A Knock at Midnight(69)



Mike is a big man with a hundred-watt smile from ear to ear. Stroke or no stroke, the hug he gave me was powerful. Here was a man set to die in prison, squeezing me for all he was worth, his grown sons looking on. There are no words to capture the feeling of a homecoming like that. A powerful Black man, back from the dead. Free at last. Over the past several years our lives had been so intimately connected, and yet this was the first time meeting in person. It didn’t feel like it. I knew Mike, and Mike knew me. He was my brother.

    “You saved my life,” Mike kept saying. “You know I had to come to thank you. You’re my angel!” Whenever he paused between words, he seemed to smile even wider.

I shook my head. “I should be thanking you for trusting me with your life, to allow me on such an amazing journey.” I meant it. I had been complacent, satisfied with the first reduction, content to let Mike spend four more years in prison. If I hadn’t heard the pain in his voice, hadn’t been jolted out of my own false sense of satisfaction, Mike would still be in prison that very moment. I wouldn’t want to spend four years in prison. Why should anyone else? I was grateful to Mike for reminding me that there was nothing more urgent than freedom.

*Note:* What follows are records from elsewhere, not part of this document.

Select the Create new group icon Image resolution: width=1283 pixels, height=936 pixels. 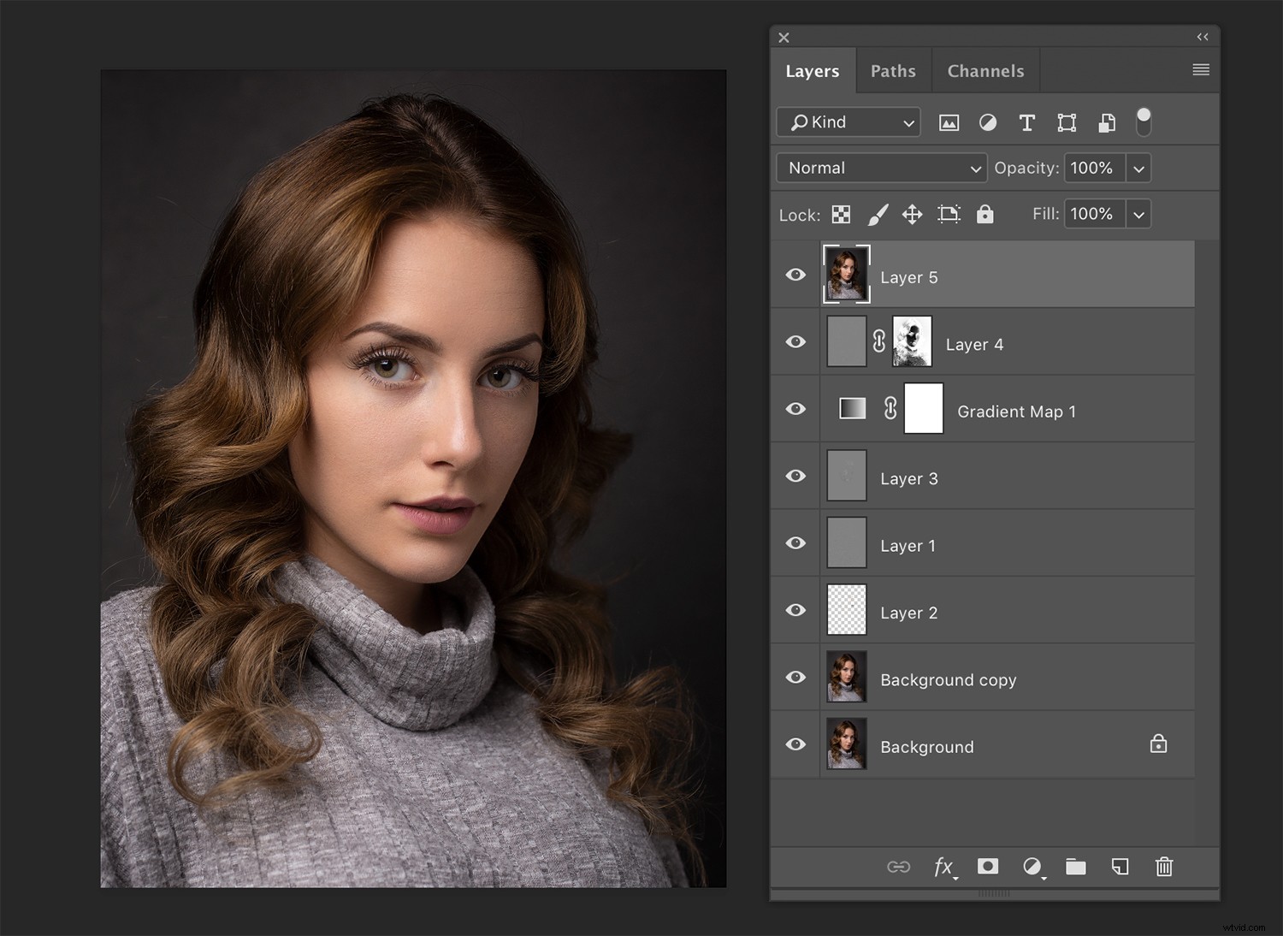(1076, 867)
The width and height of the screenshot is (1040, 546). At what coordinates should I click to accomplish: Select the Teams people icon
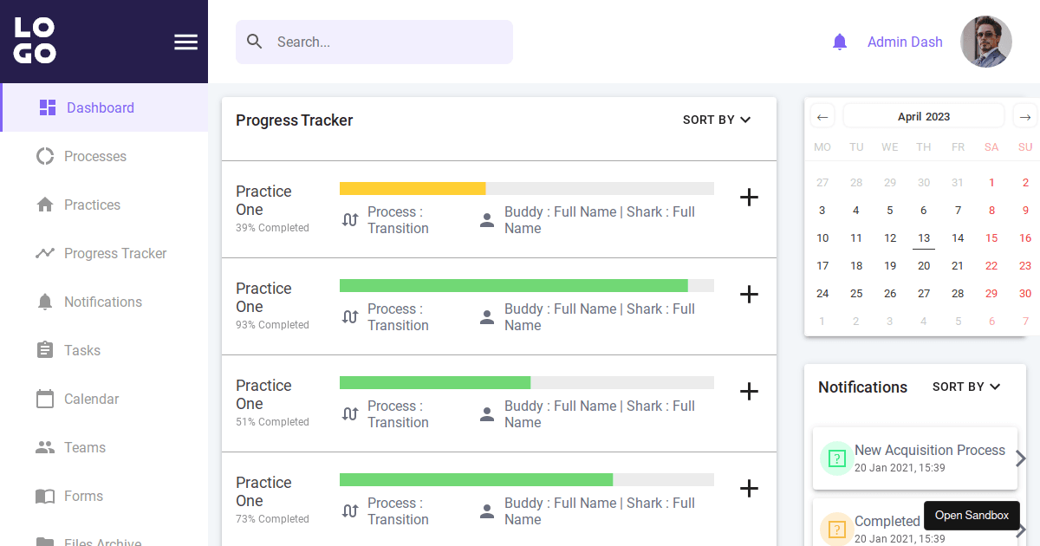click(45, 447)
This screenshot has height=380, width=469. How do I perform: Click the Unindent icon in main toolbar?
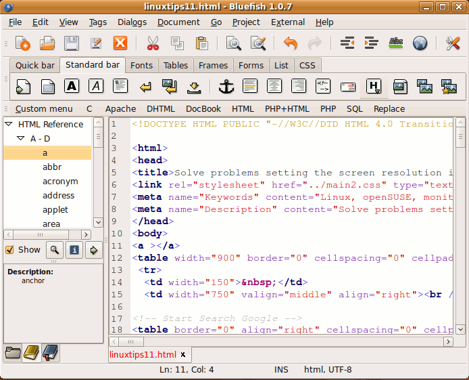347,44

My apartment was on the twenty-fourth floor, and we stood at the floor-to ceiling windows in the living room, the boys looking at Mike, and Mike gazing out at the skyline of the city he hadn’t laid eyes on in over two decades. We were all grinning, still stunned by the events of the past forty-eight hours. Mike’s sons couldn’t keep their eyes off their dad. They were grown men, tall and athletic, with sleeve tattoos on their muscled brown arms, but their looks of unabashed delight as they took in Mike’s presence were full of the innocent adoration of much younger boys. They love their daddy, I thought. It didn’t matter how grown they were. They loved their daddy the way they did when he first went away.

The sky turned from blue to blush pink to a deeper blue, and the city lights began to wink on—the neon green of the Bank of America Plaza Building, the rotating crystal ball of Reunion Tower.

Mike took a deep breath, still smiling, his eyes shining. “Man, I sure am glad to see my city,” he said. “I sure am.”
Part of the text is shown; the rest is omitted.